Districts of Mara Region
| Map | District | Population (2012) |
|  | Musoma Municipal | 134,327 |
| Bunda Town | 134,327 |
| Tarime Town | 134,327 |
| Bunda District | 335,061 |
| Butiama District | 241,732 |
| Musoma District | 178,356 |
| Rorya District | 265,241 |
| Serengeti District | 249,420 |
| Tarime District | 339,693 |
| Total | 1,924,230 |

=== Constituencies ===
For parliamentary elections, Tanzania is divided into constituencies.
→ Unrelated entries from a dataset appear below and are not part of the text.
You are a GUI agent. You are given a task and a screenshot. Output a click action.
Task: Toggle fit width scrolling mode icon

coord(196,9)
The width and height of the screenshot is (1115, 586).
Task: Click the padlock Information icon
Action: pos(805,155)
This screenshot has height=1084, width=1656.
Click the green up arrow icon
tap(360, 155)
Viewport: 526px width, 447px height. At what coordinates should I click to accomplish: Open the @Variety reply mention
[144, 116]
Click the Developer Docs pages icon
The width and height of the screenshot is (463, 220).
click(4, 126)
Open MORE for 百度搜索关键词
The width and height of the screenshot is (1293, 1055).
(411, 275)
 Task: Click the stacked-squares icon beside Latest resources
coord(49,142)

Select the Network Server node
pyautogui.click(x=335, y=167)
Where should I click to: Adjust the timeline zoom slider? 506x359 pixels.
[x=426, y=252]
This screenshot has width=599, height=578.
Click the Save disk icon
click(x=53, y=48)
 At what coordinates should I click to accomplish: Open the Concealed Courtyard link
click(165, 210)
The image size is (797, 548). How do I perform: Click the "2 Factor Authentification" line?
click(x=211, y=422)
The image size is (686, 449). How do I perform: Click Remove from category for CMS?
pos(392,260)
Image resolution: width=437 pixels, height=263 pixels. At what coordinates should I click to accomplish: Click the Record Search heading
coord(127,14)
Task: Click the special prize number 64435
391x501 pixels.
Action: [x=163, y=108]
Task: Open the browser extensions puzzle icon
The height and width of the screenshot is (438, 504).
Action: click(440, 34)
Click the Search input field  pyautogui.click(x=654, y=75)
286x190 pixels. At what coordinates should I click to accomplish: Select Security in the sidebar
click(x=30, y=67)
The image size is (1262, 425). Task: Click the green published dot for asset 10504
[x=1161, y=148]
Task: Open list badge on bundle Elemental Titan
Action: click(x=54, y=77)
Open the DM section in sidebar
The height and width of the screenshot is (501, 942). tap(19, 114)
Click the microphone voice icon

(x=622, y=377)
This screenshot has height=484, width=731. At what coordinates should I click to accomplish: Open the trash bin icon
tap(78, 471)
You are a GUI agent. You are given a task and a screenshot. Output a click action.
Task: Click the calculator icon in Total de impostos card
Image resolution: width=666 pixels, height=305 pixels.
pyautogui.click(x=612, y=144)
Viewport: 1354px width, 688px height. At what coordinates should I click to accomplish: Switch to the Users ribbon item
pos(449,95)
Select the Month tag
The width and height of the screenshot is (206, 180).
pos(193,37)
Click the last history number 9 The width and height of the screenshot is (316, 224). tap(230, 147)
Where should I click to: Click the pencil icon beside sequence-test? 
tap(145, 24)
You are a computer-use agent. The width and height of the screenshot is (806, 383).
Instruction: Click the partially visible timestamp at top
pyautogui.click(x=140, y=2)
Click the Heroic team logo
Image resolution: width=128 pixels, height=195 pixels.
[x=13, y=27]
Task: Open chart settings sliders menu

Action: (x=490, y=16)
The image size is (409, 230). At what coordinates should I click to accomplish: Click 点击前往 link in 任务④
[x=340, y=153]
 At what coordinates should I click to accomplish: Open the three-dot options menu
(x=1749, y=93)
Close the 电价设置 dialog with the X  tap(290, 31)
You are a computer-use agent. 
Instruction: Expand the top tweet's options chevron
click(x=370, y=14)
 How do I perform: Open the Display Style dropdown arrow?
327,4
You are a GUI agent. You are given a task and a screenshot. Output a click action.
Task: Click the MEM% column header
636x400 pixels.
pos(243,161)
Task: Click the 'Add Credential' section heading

As of the 2022 elections the Mara Region had ten constituencies:

- Bunda
- Bunda Urban
- Butiama
- Musoma
- Musoma Urban
- Mwibara
- Rorya
- Serengeti
- Tarime
- Tarime Urban

== Notable persons from Mara Region ==
- Julius Nyerere- the first president of both Tanganyika and Tanzania, attended Mwisenge Primary School in Musoma
- Samwel Mwera, Athlete middle distance
- Paul Bomani, politician
- David Musuguri, former chief of the Tanzanian Defence Forces
- Joseph Warioba- Tanzania's sixth prime minister (1984–1985) and fourth vice president (1985–1990)
- Stephen Wassira- politician
- Maria Nyerere- Tanzania's first first lady
- Daniel Owino Misiani- Tanzanian musician (the founder of Benga music)
- Joseph Marwa, actor
- Dickson Marwa Mkami- Tanzanian long-distance runner
- Suleiman Nyambui Tanzanian Olympic Silver medalist and athlete from Musoma, Mara.